§ **YOUR TASK**
In the records below, replace every "Where should I click to" with "Which spot should I click to" and leave everything else unchanged.
#### DATA RECORDS ####
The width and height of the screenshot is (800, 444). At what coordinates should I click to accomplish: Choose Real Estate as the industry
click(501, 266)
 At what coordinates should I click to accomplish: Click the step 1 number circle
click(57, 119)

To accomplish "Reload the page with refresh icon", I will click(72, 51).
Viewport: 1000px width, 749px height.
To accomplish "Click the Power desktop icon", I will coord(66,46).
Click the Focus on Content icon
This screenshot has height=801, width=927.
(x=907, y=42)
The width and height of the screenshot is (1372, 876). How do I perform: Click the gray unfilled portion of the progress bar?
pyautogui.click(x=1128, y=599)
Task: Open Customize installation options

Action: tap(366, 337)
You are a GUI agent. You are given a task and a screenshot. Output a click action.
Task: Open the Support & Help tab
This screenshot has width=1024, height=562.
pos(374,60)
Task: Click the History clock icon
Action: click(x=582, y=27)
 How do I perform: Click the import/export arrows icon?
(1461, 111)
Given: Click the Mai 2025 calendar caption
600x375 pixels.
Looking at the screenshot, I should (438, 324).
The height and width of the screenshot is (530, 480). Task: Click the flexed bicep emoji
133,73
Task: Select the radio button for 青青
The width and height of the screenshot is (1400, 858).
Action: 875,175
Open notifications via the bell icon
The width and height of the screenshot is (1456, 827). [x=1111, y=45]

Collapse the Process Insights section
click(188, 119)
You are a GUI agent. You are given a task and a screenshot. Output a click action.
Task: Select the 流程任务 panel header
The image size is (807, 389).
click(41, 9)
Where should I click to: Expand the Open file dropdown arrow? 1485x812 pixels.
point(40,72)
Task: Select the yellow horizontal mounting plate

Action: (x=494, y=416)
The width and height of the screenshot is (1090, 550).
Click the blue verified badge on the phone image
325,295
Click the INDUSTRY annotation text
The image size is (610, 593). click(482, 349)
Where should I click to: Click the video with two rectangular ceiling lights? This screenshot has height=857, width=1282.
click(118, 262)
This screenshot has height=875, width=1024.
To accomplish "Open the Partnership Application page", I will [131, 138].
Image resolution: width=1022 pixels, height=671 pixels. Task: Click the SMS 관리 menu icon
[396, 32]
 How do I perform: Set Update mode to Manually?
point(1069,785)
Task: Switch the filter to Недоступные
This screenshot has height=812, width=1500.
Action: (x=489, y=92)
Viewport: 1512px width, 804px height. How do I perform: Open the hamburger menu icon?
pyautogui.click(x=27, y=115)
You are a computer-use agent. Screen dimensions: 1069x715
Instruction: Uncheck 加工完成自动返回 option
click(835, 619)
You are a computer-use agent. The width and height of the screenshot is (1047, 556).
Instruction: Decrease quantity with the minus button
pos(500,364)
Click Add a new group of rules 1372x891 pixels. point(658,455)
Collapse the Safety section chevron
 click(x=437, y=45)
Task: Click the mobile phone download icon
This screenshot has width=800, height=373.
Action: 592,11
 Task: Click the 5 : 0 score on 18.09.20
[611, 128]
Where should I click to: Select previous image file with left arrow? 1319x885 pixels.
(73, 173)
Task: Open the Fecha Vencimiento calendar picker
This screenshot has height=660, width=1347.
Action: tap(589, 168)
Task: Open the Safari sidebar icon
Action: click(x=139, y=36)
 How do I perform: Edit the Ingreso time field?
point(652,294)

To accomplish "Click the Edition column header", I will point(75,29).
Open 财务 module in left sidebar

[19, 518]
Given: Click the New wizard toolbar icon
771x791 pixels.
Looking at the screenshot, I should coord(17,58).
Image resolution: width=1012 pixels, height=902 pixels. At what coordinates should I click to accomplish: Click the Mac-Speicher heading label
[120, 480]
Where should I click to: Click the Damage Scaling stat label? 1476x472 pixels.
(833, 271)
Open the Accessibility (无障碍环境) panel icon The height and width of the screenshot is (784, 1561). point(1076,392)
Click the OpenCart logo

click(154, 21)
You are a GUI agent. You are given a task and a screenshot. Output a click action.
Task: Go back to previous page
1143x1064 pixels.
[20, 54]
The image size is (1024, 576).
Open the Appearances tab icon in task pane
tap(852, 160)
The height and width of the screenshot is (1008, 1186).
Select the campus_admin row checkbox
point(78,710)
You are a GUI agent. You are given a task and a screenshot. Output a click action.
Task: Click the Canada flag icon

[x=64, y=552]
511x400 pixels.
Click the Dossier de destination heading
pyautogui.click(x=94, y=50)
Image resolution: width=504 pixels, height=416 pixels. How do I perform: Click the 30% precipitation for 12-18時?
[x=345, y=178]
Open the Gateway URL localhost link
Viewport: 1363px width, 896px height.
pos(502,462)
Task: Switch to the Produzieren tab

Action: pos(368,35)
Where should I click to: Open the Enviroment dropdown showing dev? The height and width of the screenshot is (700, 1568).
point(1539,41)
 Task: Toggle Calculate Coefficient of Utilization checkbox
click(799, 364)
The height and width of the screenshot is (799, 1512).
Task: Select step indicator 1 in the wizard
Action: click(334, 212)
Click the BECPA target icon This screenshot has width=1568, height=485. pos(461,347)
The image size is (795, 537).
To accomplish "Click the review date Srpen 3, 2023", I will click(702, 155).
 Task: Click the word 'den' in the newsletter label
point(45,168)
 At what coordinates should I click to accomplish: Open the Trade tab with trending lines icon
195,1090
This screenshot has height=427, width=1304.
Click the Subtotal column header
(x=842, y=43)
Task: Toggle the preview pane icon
####
§ **RESULT OF THE TASK**
The width and height of the screenshot is (800, 444). At what coordinates should I click to accomplish: Choose Real Estate as the industry
click(501, 266)
 At what coordinates should I click to accomplish: Click the step 1 number circle
click(57, 119)

To accomplish "Reload the page with refresh icon", I will click(72, 51).
Viewport: 1000px width, 749px height.
To accomplish "Click the Power desktop icon", I will coord(66,46).
Click the Focus on Content icon
This screenshot has height=801, width=927.
(x=907, y=42)
The width and height of the screenshot is (1372, 876). How do I perform: Click the gray unfilled portion of the progress bar?
pyautogui.click(x=1128, y=599)
Task: Open Customize installation options

Action: tap(366, 337)
You are a GUI agent. You are given a task and a screenshot. Output a click action.
Task: Open the Support & Help tab
This screenshot has width=1024, height=562.
pos(374,60)
Task: Click the History clock icon
Action: click(x=582, y=27)
 How do I perform: Click the import/export arrows icon?
(1461, 111)
Given: Click the Mai 2025 calendar caption
600x375 pixels.
Looking at the screenshot, I should (438, 324).
The height and width of the screenshot is (530, 480). Task: Click the flexed bicep emoji
133,73
Task: Select the radio button for 青青
The width and height of the screenshot is (1400, 858).
Action: 875,175
Open notifications via the bell icon
The width and height of the screenshot is (1456, 827). [x=1111, y=45]

Collapse the Process Insights section
click(188, 119)
You are a GUI agent. You are given a task and a screenshot. Output a click action.
Task: Select the 流程任务 panel header
The image size is (807, 389).
click(41, 9)
Which spot should I click to: Expand the Open file dropdown arrow? 1485x812 pixels.
point(40,72)
Task: Select the yellow horizontal mounting plate

Action: (x=494, y=416)
The width and height of the screenshot is (1090, 550).
Click the blue verified badge on the phone image
325,295
Click the INDUSTRY annotation text
The image size is (610, 593). click(482, 349)
Which spot should I click to: Click the video with two rectangular ceiling lights? This screenshot has height=857, width=1282.
click(118, 262)
This screenshot has height=875, width=1024.
To accomplish "Open the Partnership Application page", I will [131, 138].
Image resolution: width=1022 pixels, height=671 pixels. Task: Click the SMS 관리 menu icon
[396, 32]
 How do I perform: Set Update mode to Manually?
point(1069,785)
Task: Switch the filter to Недоступные
This screenshot has height=812, width=1500.
Action: (x=489, y=92)
Viewport: 1512px width, 804px height. How do I perform: Open the hamburger menu icon?
pyautogui.click(x=27, y=115)
You are a computer-use agent. Screen dimensions: 1069x715
Instruction: Uncheck 加工完成自动返回 option
click(835, 619)
You are a computer-use agent. The width and height of the screenshot is (1047, 556).
Instruction: Decrease quantity with the minus button
pos(500,364)
Click Add a new group of rules 1372x891 pixels. point(658,455)
Collapse the Safety section chevron
 click(x=437, y=45)
Task: Click the mobile phone download icon
This screenshot has width=800, height=373.
Action: 592,11
 Task: Click the 5 : 0 score on 18.09.20
[611, 128]
Which spot should I click to: Select previous image file with left arrow? 1319x885 pixels.
(73, 173)
Task: Open the Fecha Vencimiento calendar picker
This screenshot has height=660, width=1347.
Action: tap(589, 168)
Task: Open the Safari sidebar icon
Action: click(x=139, y=36)
 How do I perform: Edit the Ingreso time field?
point(652,294)

To accomplish "Click the Edition column header", I will point(75,29).
Open 财务 module in left sidebar

[19, 518]
Given: Click the New wizard toolbar icon
771x791 pixels.
Looking at the screenshot, I should coord(17,58).
Image resolution: width=1012 pixels, height=902 pixels. At what coordinates should I click to accomplish: Click the Mac-Speicher heading label
[120, 480]
Which spot should I click to: Click the Damage Scaling stat label? 1476x472 pixels.
(833, 271)
Open the Accessibility (无障碍环境) panel icon The height and width of the screenshot is (784, 1561). point(1076,392)
Click the OpenCart logo

click(154, 21)
You are a GUI agent. You are given a task and a screenshot. Output a click action.
Task: Go back to previous page
1143x1064 pixels.
[20, 54]
The image size is (1024, 576).
Open the Appearances tab icon in task pane
tap(852, 160)
The height and width of the screenshot is (1008, 1186).
Select the campus_admin row checkbox
point(78,710)
You are a GUI agent. You are given a task and a screenshot. Output a click action.
Task: Click the Canada flag icon

[x=64, y=552]
511x400 pixels.
Click the Dossier de destination heading
pyautogui.click(x=94, y=50)
Image resolution: width=504 pixels, height=416 pixels. How do I perform: Click the 30% precipitation for 12-18時?
[x=345, y=178]
Open the Gateway URL localhost link
Viewport: 1363px width, 896px height.
pos(502,462)
Task: Switch to the Produzieren tab

Action: pos(368,35)
Which spot should I click to: Open the Enviroment dropdown showing dev? The height and width of the screenshot is (700, 1568).
point(1539,41)
 Task: Toggle Calculate Coefficient of Utilization checkbox
click(799, 364)
The height and width of the screenshot is (799, 1512).
Task: Select step indicator 1 in the wizard
Action: click(334, 212)
Click the BECPA target icon This screenshot has width=1568, height=485. pos(461,347)
The image size is (795, 537).
To accomplish "Click the review date Srpen 3, 2023", I will click(702, 155).
 Task: Click the word 'den' in the newsletter label
point(45,168)
 At what coordinates should I click to accomplish: Open the Trade tab with trending lines icon
195,1090
This screenshot has height=427, width=1304.
Click the Subtotal column header
(x=842, y=43)
Task: Toggle the preview pane icon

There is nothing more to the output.